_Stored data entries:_
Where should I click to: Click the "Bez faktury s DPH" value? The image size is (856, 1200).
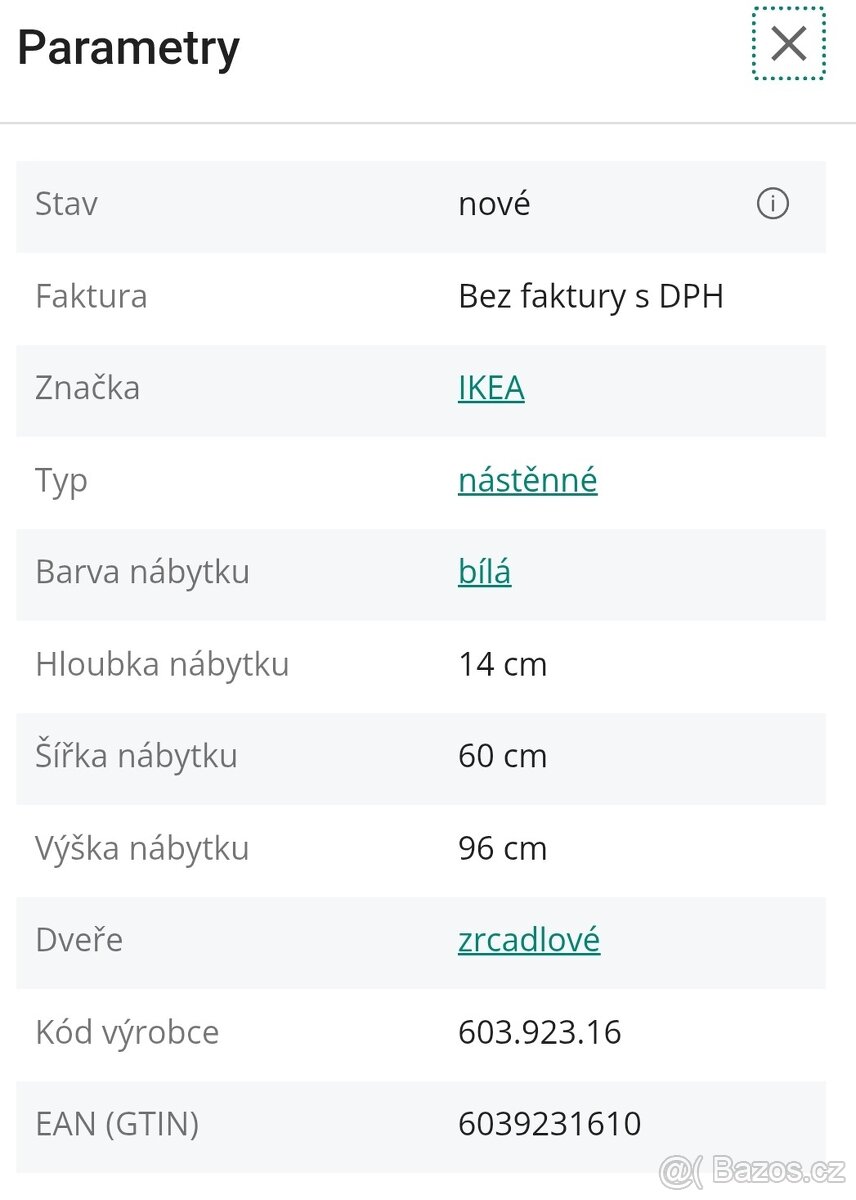point(591,296)
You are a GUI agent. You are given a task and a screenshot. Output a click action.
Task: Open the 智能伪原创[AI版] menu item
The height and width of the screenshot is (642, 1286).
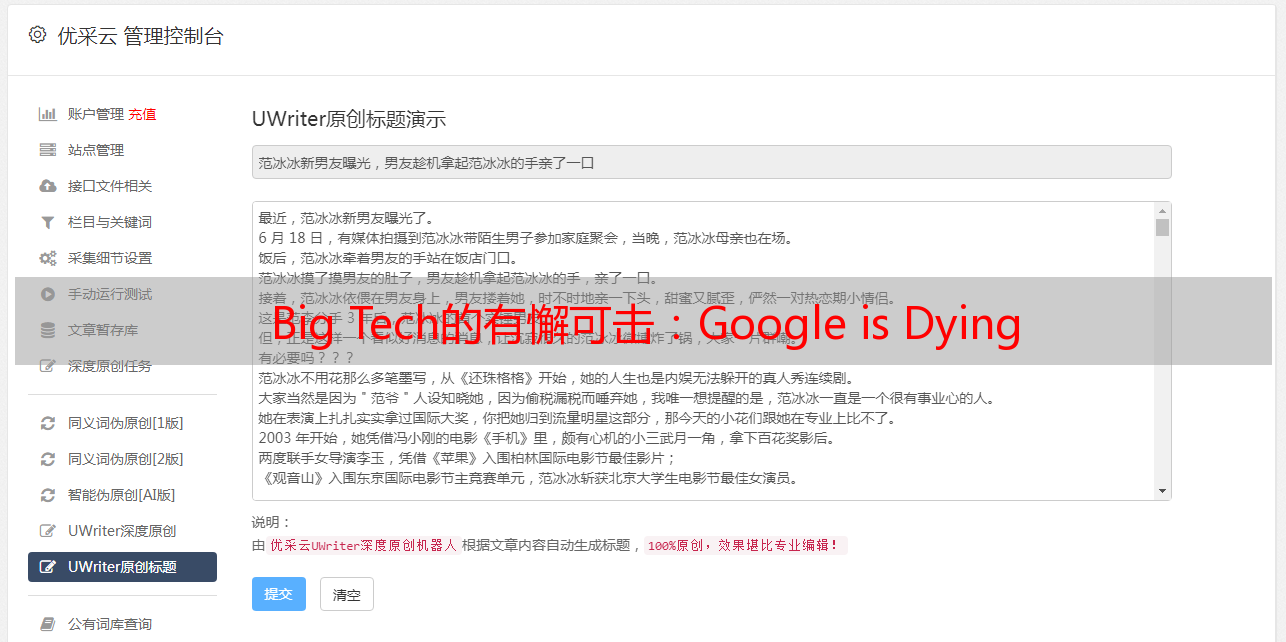click(121, 495)
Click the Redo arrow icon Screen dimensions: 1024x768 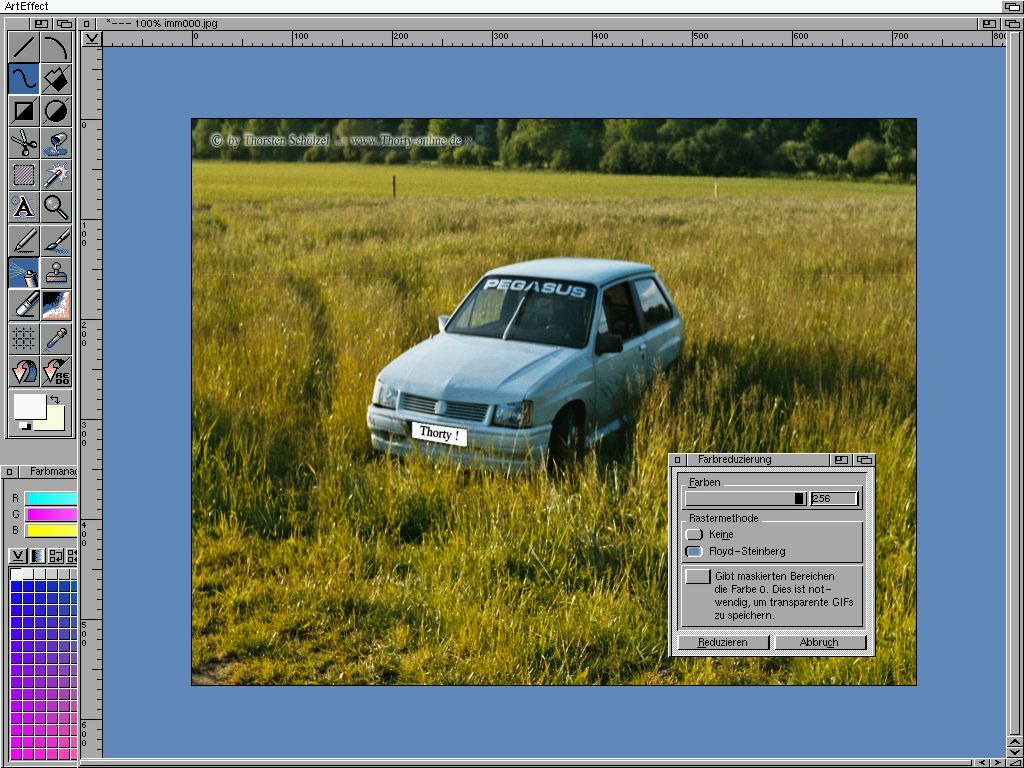pos(56,371)
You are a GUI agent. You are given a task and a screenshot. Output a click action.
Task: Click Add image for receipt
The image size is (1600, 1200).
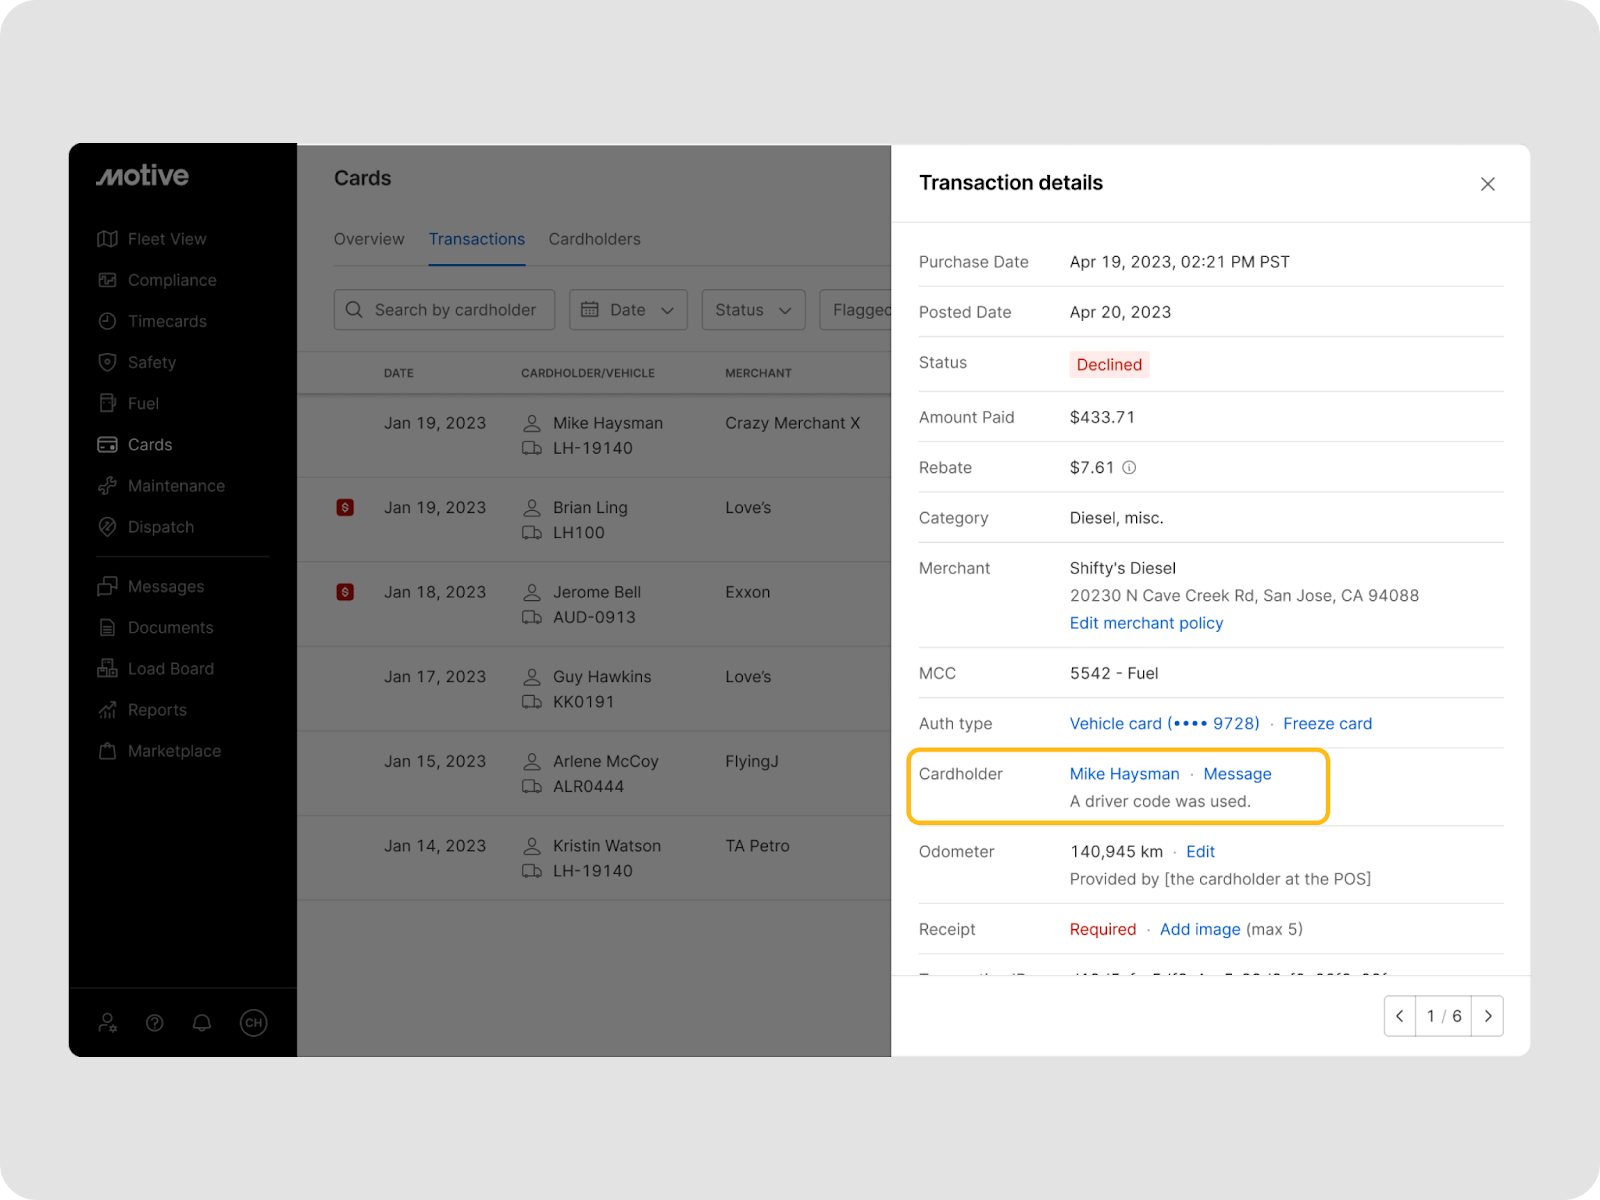(1200, 929)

_What you should do:_ Print only the lines from the first line of the data above through the one containing "Task: Open the 智能伪原创[AI版] menu item", exactly as they are, with pictures omitted.

_Task answer:_
Where should I click to: Click the "Bez faktury s DPH" value? The image size is (856, 1200).
point(591,296)
You are a GUI agent. You are given a task and a screenshot. Output a click action.
Task: Open the 智能伪原创[AI版] menu item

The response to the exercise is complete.